Which lines below include "will"? Copy them all.

-------- DATA RECORDS

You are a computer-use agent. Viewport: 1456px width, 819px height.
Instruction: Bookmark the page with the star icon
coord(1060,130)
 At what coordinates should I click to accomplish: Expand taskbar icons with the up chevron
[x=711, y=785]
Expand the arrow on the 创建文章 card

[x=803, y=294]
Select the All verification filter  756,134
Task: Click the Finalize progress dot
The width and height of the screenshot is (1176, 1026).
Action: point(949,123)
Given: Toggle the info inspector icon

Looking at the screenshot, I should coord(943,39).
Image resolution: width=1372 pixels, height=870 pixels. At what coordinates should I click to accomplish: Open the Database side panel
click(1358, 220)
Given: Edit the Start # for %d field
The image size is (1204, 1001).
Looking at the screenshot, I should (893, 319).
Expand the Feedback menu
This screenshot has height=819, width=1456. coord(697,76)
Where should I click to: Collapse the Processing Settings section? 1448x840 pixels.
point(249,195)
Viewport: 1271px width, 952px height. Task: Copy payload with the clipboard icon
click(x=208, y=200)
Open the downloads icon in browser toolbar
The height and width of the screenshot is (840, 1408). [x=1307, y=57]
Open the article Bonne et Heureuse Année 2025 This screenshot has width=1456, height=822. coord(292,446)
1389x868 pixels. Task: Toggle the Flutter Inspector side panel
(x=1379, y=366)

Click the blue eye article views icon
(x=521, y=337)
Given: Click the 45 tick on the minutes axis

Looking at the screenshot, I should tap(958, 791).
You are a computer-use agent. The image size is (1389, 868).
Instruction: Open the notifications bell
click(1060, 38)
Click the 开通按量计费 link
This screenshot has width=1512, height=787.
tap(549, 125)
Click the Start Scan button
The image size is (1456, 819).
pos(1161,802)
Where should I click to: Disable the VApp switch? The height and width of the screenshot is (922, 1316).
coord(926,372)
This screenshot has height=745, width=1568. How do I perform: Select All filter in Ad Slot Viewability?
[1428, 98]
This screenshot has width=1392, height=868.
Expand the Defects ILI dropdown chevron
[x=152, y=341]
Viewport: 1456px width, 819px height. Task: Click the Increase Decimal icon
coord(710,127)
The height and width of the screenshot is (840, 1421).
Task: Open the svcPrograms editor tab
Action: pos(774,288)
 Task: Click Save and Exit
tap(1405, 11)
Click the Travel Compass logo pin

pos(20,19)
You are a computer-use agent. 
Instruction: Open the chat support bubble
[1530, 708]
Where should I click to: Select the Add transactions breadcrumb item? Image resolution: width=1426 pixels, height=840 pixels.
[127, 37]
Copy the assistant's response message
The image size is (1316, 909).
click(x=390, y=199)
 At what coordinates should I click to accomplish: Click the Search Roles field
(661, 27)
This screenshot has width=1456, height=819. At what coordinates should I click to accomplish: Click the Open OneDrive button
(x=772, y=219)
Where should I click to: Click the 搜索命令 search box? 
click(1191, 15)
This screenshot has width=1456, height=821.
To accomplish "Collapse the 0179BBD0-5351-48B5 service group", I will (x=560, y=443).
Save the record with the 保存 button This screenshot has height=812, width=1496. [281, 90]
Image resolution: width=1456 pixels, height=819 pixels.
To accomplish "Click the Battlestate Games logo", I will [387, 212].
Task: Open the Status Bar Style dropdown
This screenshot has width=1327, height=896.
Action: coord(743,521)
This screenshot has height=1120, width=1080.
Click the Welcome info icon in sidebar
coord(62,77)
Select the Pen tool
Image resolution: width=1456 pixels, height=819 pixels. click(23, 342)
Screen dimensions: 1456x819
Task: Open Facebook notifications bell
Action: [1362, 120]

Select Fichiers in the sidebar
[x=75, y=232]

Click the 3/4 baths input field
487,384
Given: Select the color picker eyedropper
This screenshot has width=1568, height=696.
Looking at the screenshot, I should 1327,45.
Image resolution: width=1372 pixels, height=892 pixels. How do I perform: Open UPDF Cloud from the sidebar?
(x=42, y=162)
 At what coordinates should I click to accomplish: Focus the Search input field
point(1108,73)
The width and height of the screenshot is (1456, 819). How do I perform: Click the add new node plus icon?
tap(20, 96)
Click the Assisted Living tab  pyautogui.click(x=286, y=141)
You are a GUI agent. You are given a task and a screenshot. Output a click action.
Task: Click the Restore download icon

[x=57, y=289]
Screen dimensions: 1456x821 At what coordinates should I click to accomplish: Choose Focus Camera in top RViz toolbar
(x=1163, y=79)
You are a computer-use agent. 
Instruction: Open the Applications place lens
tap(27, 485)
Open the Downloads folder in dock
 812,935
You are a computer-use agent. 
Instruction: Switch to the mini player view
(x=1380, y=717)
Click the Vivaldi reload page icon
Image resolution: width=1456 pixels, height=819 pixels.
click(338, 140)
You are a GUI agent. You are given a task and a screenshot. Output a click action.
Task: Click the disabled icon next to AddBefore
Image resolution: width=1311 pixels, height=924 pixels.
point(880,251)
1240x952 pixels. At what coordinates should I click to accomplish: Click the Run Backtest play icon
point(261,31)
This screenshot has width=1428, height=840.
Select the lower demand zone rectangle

----------------

■ SOLUTION:
To accomplish "Collapse the 0179BBD0-5351-48B5 service group", I will (x=560, y=443).
To accomplish "Click the Battlestate Games logo", I will [387, 212].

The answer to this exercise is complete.